## DATA EXCERPTS

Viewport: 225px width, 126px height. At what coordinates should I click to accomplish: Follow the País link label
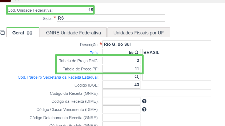[94, 53]
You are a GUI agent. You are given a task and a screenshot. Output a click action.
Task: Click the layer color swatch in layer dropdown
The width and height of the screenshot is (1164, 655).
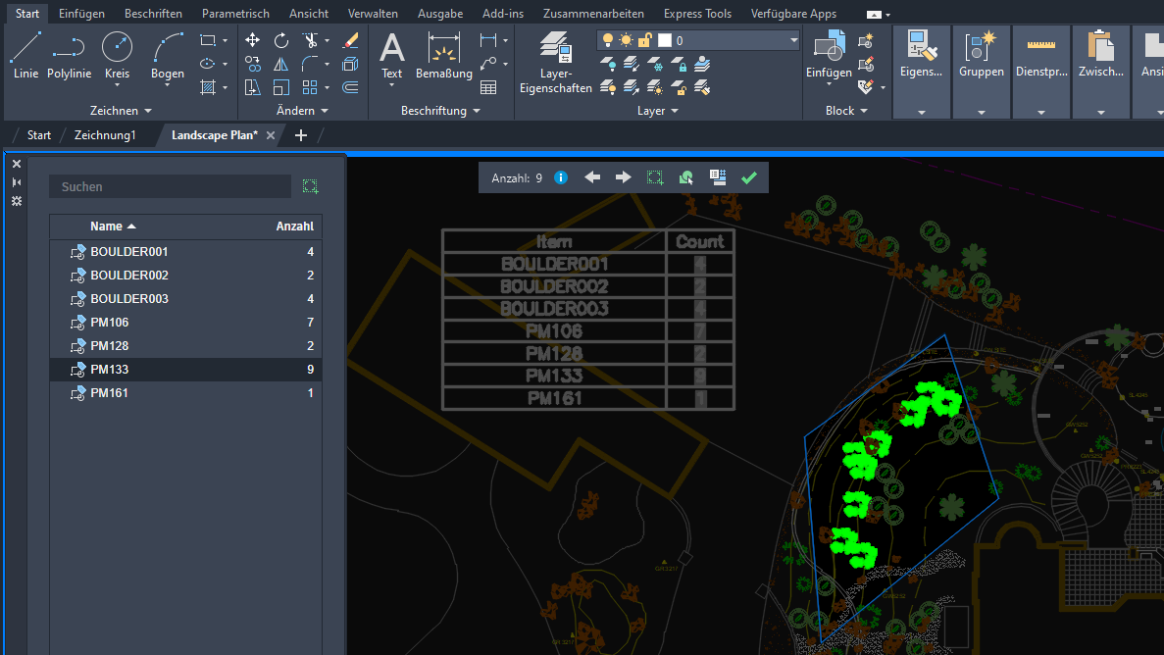point(664,40)
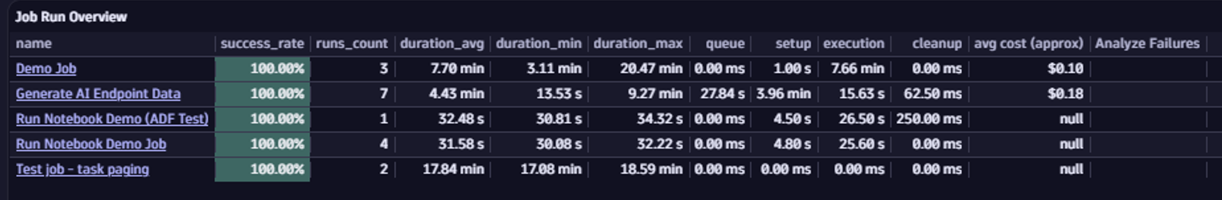Sort by the duration_max column header
The height and width of the screenshot is (200, 1222).
tap(638, 43)
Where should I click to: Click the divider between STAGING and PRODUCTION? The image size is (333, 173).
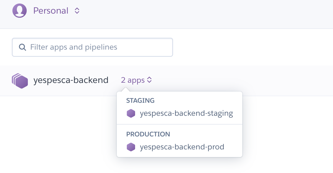pos(180,124)
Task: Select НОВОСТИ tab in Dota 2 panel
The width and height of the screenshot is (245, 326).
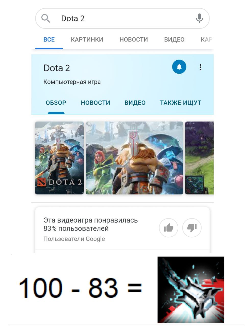Action: 95,103
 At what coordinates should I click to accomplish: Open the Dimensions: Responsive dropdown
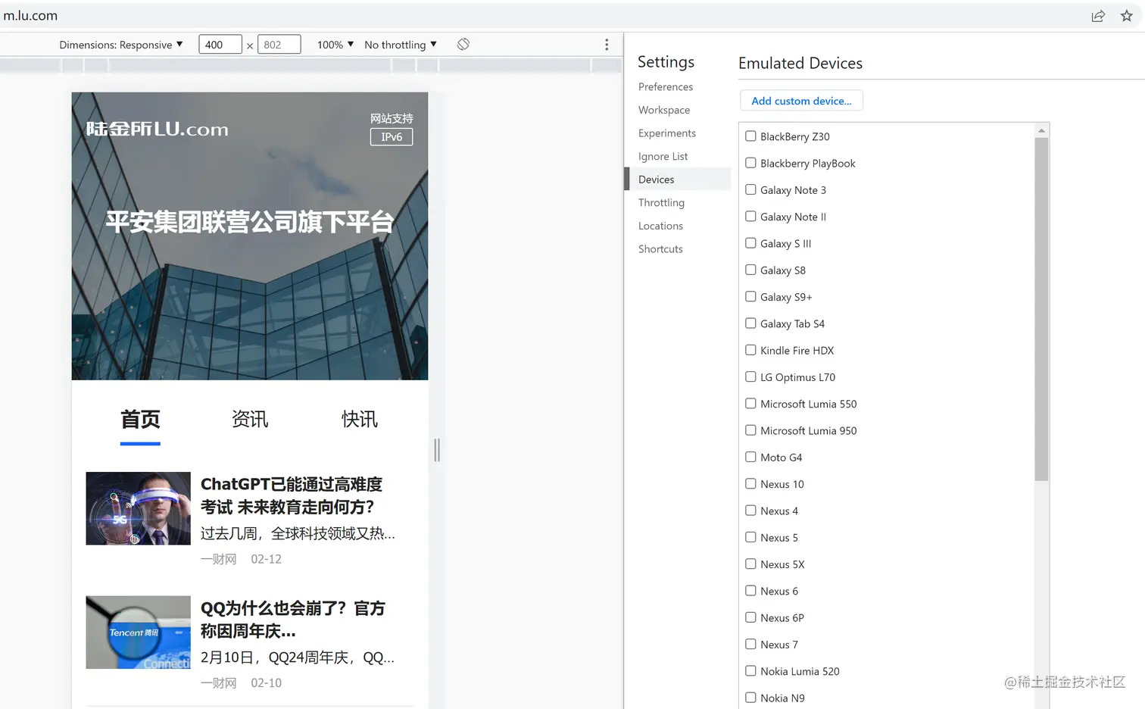(121, 44)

## TASK GOAL
Reproduce all of the entries above with every "dropdown" switched to "menu" and everything else kept the same. Leave the pictures out.

## RESPONSE TO THIS EXERCISE
Viewport: 225px width, 126px height. At what coordinates should I click to accomplish: Follow the País link label
[94, 53]
You are a GUI agent. You are given a task and a screenshot. Output a click action.
Task: Click the layer color swatch in layer menu
The width and height of the screenshot is (1164, 655).
point(664,40)
Sort by the duration_max column header
The height and width of the screenshot is (200, 1222).
tap(638, 43)
Where should I click to: Click the divider between STAGING and PRODUCTION? The image size is (333, 173).
pos(180,124)
Task: Select НОВОСТИ tab in Dota 2 panel
The width and height of the screenshot is (245, 326).
Action: 95,103
 At what coordinates should I click to accomplish: Open the Dimensions: Responsive menu
(121, 44)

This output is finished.